Apr 16, 2009 - Landmark Win after Secondary Exposure to Asbestos
In a landmark case, Margaret Dawson was awarded $400,000 by the Dust Diseases Tribunal in New South Wales after contracting mesothelioma, which took her life less than a year after her initial diagnosis. Mesothelioma is an incurable cancer caused by exposure to asbestos, and can take twenty to fifty years after the time of exposure to develop. Margaret’s exposure occurred decades earlier when she would wash both her father and her husband’s clothes after they returned home from work. Both men worked for James Hardie, a building materials company that once widely used asbestos in their industrial products.
Asbestos related diseases are more commonly diagnosed in employees who have direct exposure. Employees who work in an environment with repeated exposure to asbestos are at high risk of contacting diseases such as mesothelioma and asbestosis.
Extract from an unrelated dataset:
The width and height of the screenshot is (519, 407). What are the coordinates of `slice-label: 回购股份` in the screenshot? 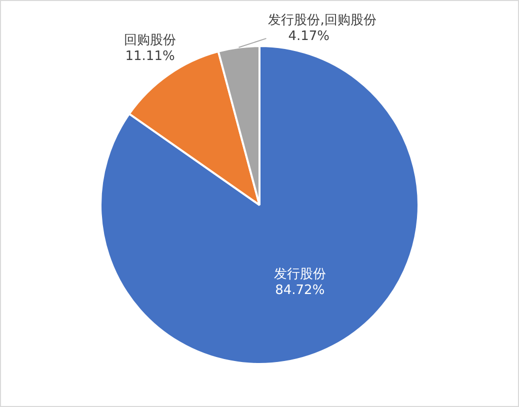 It's located at (150, 40).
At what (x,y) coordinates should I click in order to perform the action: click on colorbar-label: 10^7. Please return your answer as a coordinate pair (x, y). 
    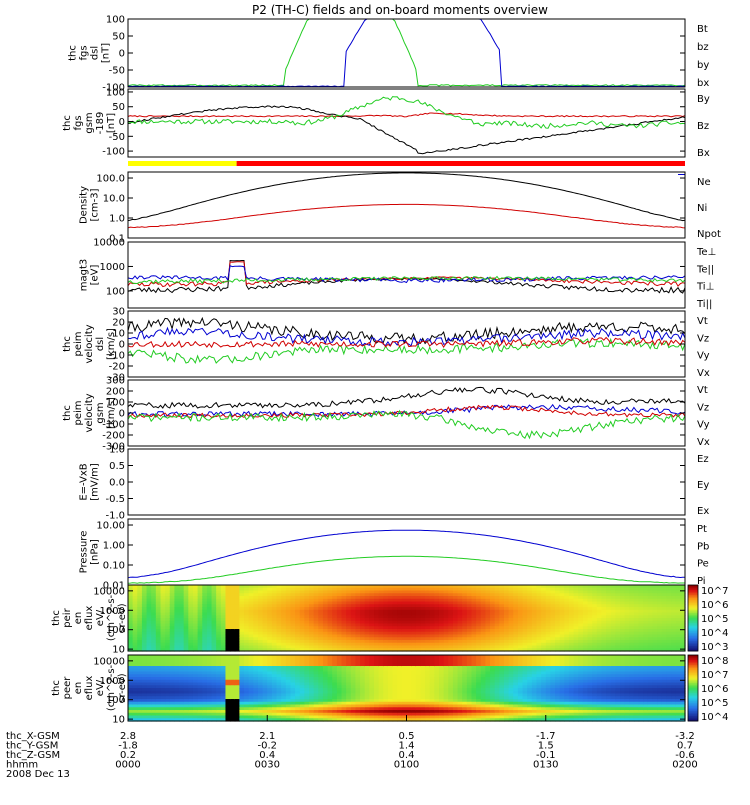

Recently, however, there have been more cases reported where a person has contracted mesothelioma through secondary exposure.
Secondary exposure can occur in multiple ways. One way is by sharing workspace where others are handling asbestos. Another is by working or being in an area where asbestos is released into the air or soil, for example surrounding areas of factories, shipyards, and building demolitions. A third way, as in the case of Margaret Dawson, is by family members coming into contact with asbestos through a worker’s skin, hair and clothing. In the past, proper hygiene and clean up measures were lacking and many asbestos workers would return home covered in asbestos dust.
Sadly, even when the dangers of asbestos were not widely accepted, safety regulations did exist that required employers to protect workers from hazardous dust, and many cases of mesothelioma due to secondary exposure could have been easily avoided and lives saved.